世の中から病気が無くなるとはそういうことだろう。
しかし、それが悪として描かれるのはなぜか。

それは恐らく、我々人間がどこかで、死は自然の法則であり、抗ってはいけないと思い込んでいるからだ。
いわゆる生命倫理である。
むやみに命を絶つのがいけないとか、そこまでは明確ではないとしても、不老不死はあまりよくないことだと考えられているのだろう。

つまり、人間は本来死ぬべきものである、ということだ。

大前提として、多くの人間は生きたい。
なぜなら、死ぬのはほっといても死ぬが、生きるのは難しいからである。
難しいから生きたいかというとそれは違うが、大抵価値あることは難しい。

なにより直感的に死ぬのは怖い。
怖いというのは、究極的な自己愛である。
自分を守りたいから、恐怖を感じ、危険を排除する。

しかし、虎穴に入らずんば虎児を得ずという言葉があるように、ときには危険を冒しても行動せねばならない。

こうしたとき、死生を諦めることができなければ、行動することはできない。

死生というのは大仰な言い方であるが、私利私欲を捨て、自己愛を捨て去る、そうしたときに初めて、苦しさに耐えて研鑽できるということであろう。

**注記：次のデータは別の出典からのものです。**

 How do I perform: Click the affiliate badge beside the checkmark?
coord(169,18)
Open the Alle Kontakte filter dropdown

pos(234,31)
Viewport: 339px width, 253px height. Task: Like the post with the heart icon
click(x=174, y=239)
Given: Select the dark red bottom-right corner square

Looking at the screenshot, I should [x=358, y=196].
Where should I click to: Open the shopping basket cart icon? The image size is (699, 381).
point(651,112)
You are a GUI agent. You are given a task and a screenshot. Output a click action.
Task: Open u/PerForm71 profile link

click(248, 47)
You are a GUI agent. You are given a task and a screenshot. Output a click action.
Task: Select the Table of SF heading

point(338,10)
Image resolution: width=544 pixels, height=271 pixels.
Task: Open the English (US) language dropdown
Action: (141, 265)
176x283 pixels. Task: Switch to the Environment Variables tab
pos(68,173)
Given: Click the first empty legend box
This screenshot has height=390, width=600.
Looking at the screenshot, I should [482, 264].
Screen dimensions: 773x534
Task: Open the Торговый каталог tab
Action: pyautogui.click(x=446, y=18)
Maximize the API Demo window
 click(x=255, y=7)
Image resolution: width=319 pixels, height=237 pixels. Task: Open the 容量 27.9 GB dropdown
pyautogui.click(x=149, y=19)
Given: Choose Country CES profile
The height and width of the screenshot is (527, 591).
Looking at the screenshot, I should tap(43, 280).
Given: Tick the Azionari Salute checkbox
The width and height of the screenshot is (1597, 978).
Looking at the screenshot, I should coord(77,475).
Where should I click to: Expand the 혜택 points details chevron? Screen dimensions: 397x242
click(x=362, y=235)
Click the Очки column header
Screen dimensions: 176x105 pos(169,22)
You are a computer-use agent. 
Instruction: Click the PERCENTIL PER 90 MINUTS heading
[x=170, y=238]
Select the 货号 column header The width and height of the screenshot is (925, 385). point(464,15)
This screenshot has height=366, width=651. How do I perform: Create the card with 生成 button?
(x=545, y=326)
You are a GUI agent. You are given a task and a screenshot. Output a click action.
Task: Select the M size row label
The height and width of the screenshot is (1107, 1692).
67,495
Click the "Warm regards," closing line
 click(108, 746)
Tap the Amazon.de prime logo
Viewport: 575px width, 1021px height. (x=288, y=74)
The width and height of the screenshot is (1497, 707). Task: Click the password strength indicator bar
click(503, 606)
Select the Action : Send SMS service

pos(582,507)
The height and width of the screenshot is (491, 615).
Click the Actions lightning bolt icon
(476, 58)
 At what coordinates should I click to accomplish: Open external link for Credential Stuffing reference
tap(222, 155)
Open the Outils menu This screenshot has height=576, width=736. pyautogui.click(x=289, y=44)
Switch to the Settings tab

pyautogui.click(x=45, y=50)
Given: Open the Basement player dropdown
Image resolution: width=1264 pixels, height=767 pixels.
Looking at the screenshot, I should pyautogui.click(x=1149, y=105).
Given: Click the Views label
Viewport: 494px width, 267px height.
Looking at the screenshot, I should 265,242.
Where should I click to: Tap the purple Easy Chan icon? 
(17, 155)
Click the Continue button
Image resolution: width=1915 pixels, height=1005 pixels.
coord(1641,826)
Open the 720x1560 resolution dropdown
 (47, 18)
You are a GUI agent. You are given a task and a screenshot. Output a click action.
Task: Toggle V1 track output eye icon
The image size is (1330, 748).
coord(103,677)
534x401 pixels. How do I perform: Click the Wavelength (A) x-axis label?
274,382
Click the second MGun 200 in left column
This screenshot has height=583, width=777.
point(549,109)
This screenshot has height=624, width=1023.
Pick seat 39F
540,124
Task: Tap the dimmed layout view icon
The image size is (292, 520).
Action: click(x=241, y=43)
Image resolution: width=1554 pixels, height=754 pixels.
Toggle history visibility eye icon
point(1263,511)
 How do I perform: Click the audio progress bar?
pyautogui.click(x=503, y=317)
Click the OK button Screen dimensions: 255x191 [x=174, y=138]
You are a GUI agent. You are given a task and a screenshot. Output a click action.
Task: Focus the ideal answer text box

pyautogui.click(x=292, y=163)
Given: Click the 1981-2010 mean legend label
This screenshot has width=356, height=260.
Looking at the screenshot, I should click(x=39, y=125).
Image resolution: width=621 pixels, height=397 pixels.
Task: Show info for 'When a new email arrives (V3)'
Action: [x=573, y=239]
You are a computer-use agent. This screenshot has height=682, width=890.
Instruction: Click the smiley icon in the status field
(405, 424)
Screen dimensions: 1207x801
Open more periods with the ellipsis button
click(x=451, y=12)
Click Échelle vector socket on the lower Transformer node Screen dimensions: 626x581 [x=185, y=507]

別にそれは結果としての生死そのものが生き様を決定づけると言っているわけではない。
大義のために死ねることは格好良いが、出来れば死なないに限る。
ただ、大義のために、命を投げ出す覚悟でありさえすればいいということだろう。

だが、このように、死を受け入れる悟りの解釈は勘違いを生む可能性がある。
それは、死を恐れないことだけが本当の悟りだと思ってしまうことである。

例えば、この世を嫌い、早く憂き世を離れたいと思っている者は、果たして健全かということである。
彼らは、生を諦め、死を受け入れる心をもっているが、死生を諦めたのではなく、死を望んでいるのである。
自分から死を望むことが幸せではないことはおおよそわかると思うし、死を受け入れることを理由に、生を諦めればよいということではない。

憂き世を離れたい想いは、ただ逃げだしたいだけであって、死生にこだわりなく生をこなすこととはまったくもって別物であろう。